Work on the new Riverside PS playground nearing completion

Riverside PS principal Brent Hatcher poses with students in front of the partially completed naturalized playground in Elmira on May 1. [Veronica Reiner / The Observer]

An all-natural playground is expected to be completely constructed at Riverside Public School in Elmira by May 9.

The work is getting done in short order, but the journey to raise the required $96,000 lasted more than five years.

The money came through a variety of fundraising events, charitable funds and donations from parents and local businesses. The playground is expected to be a community resource as the subdivision surrounding the school continues to grow.

“The entire parent community has contributed to fundraising,” said Jenny Soehner, a kindergarten teacher at the school. “Our committee sent out phone calls and emails to lots of local businesses. We’re really lucky that some of those businesses were ready to jump on board and help us.”

While the committee has finally achieved its goal, there were setbacks along the way. Most recently, a hoped-for $18,000 from Woolwich Township failed to materialize when council decided the community were responsible for raising the money, as is the case with similar recreation projects. That forced a bit of a scramble to get the last of the funds in place.

The group also lost four days of construction due to the spring ice storm in mid-April. The team had to work harder to keep up with their construction schedule.

But their endless determination to complete the project allowed them to overcome all of these obstacles, says Riverside’s principal.

“It was amazing to see how quickly the community stepped up to offer support,” said Brent Hatcher. “Starting with the tenacity of a number of parents and staff members who called and visited local businesses and ending with those businesses providing donations of various amounts. Riverside’s creative play space is truly the result of a community effort.”

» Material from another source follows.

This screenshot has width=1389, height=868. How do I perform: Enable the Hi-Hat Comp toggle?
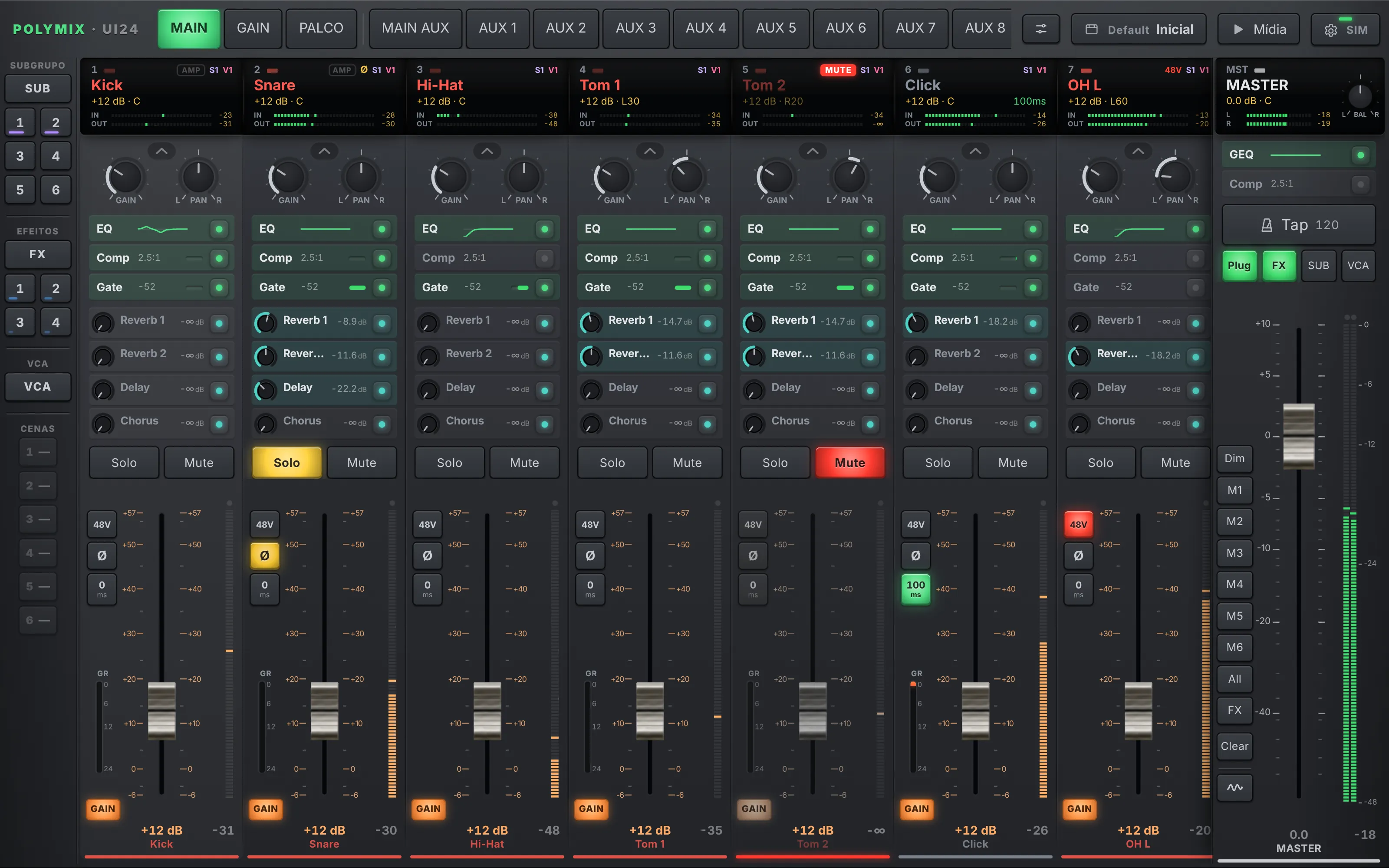point(544,258)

The project was awarded to Earthscape, an Ontario-based custom playground design/build company. The playground will include climbing and balance equipment, an accessible stage and log seating, gardens, two separate sandboxes, a hill slide and accessible pathways that connect to all play areas. The school will also include a mud kitchen constructed by students at Kitchener Collegiate Institute.

The school puts a real focus on outdoor learning. Math and science classes are now being taught outside at Riverside. This is a trend that is becoming a lot more common in kindergarten across the school board.

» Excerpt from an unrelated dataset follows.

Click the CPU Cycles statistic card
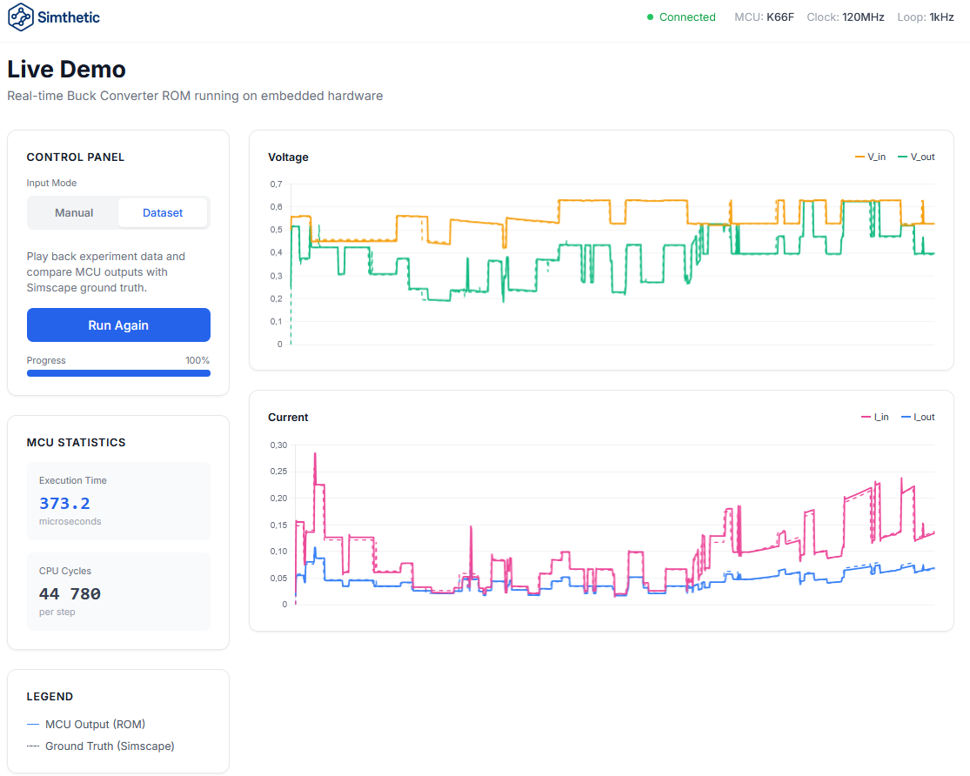Viewport: 970px width, 776px height. [118, 591]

“I really feel passionately about the need for children to be outside regularly. Not just for 15 minutes here and there,” said Soehner. “And it’s probably a growing epidemic that a lot of people are aware of that children don’t spend as much time outside. That is part of the reason our principal has been really adamant that we have a naturalized playground. It’s really important for children to connect with nature.”

The school is determined to further the project with the inclusion of an outdoor learning space. The plan is to plant 23 native trees and a variety of shrubs, garden features and bird boxes within the school grounds.

“We’re trying to raise $10,000 right now to put into the trees,” said Soehner. “We are currently writing grant proposals for raising money for that part. We are also doing other fundraising initiatives through the school to raise money for that. Our hope is that we would be able to install all of the trees by fall.”